Un chef d’œuvre sans doute, mais qui n’a pas obtenu les grâces de l’académie Goncourt. Les membres du jury ont retiré « Le lambeau » de leur dernière sélection, considérant qu’il ne constituait pas une « œuvre d’imagination ». Pour le jury Femina, écarter « Le lambeau » n’était pas imaginable. « La distinction récit-roman se pose chaque année et doit être décidée au cas par cas », explique Chantal Thomas. « Certains récits se donnent comme des récits objectifs, quasi journalistiques. D’autres supposent une écriture, une intériorisation et une mise en forme romanesque sans laquelle le récit ne serait pas possible. Le livre de Philippe Lançon est l’exemple même de cela. »

Le 7 novembre, il se voit décerné le prix spécial du jury Renaudot après s’être vu décerné le Femina.

 

L’auteur :

Philippe Lançon est un journaliste et romancier français né en 1963 à Vanves.

Philippe Lançon, titulaire d’une maîtrise en droit européen et diplômé du CFJ (promotion 1986), est journaliste au quotidien Libération, chroniqueur et critique littéraire, avec une passion particulière pour la littérature latino-américaine.

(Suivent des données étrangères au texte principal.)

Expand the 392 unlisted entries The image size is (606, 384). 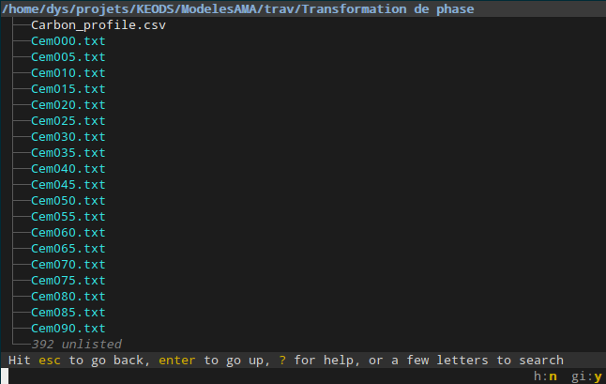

Il a longtemps tenu la chronique Après coup consacrée à la télévision, et a participé au lancement des pages Portrait.

Il est également chroniqueur pour l’hebdomadaire Charlie Hebdo et à partir de fin 2014 devient un membre de la tribune « théâtre » du Masque et la Plume sur France Inter.

Le 7 janvier 2015, il est gravement blessé au cours d’un attentat contre Charlie Hebdo, ce qui l’amène à subir une intervention chirurgicale lourde de quatre heures au niveau du visage. Il subira jusqu’à 22 passages au bloc, dont 13 opérations pour sa mâchoire. En 2018, il raconte ces événements dans un livre intitulé Le Lambeau.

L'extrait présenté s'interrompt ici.